**What is being asked:**
Scan the entries below for "computer" and copy each line that holds it.

Collected data
_ _ _ _
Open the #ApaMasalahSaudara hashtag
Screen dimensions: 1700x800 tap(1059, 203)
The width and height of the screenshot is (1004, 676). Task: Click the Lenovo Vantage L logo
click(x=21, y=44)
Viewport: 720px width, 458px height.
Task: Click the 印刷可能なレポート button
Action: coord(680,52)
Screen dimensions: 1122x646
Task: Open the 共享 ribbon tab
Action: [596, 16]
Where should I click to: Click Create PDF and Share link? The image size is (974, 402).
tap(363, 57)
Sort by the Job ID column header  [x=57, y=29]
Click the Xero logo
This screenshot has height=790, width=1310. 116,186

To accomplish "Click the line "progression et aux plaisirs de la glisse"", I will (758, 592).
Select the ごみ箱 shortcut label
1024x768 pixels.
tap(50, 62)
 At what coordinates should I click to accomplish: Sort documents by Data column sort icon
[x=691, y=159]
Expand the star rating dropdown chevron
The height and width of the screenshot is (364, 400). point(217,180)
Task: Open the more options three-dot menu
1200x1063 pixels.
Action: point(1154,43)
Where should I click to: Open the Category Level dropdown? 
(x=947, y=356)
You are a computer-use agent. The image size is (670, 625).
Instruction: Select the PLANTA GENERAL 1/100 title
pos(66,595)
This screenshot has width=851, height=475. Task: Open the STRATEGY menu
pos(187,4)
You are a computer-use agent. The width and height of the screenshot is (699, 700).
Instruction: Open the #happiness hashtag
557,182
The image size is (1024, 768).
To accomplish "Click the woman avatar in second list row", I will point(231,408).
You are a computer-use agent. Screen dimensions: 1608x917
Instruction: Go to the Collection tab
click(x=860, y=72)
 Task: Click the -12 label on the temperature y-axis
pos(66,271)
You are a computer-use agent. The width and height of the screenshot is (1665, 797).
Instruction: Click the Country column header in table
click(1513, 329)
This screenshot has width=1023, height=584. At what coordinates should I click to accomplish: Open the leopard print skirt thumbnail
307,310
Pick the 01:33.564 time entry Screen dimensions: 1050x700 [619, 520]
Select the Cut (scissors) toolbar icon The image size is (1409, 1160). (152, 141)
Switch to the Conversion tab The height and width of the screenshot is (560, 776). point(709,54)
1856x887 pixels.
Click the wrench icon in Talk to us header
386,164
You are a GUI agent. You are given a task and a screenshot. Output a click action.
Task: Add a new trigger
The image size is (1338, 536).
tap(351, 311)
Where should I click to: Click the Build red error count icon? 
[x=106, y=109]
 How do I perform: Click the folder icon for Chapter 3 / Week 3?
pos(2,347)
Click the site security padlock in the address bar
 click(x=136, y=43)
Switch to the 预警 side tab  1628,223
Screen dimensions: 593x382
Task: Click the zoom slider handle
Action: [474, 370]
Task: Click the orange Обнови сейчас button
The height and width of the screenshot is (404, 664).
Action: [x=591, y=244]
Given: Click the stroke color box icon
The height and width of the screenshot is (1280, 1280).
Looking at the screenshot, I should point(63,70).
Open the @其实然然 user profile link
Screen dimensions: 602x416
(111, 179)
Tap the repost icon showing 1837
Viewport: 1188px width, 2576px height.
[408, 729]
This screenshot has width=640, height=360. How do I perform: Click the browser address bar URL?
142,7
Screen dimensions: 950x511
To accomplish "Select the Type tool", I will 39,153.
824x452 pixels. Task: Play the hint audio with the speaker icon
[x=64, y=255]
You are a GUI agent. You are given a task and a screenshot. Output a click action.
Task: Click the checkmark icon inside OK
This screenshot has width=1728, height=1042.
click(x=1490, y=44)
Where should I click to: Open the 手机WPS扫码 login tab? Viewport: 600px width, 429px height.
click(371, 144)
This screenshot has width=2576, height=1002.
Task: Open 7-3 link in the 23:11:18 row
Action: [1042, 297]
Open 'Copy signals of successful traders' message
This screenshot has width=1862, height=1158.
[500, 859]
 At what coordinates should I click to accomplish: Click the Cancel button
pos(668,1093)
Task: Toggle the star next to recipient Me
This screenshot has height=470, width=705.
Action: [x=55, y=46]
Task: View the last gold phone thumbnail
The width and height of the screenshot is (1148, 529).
_ _ _ _
**Exercise answer:**
You are a computer-use agent. The image size is (670, 625).
You are a computer-use agent. The width and height of the screenshot is (699, 700).
You are a computer-use agent. Screen dimensions: 1608x917
You are a computer-use agent. The width and height of the screenshot is (1665, 797).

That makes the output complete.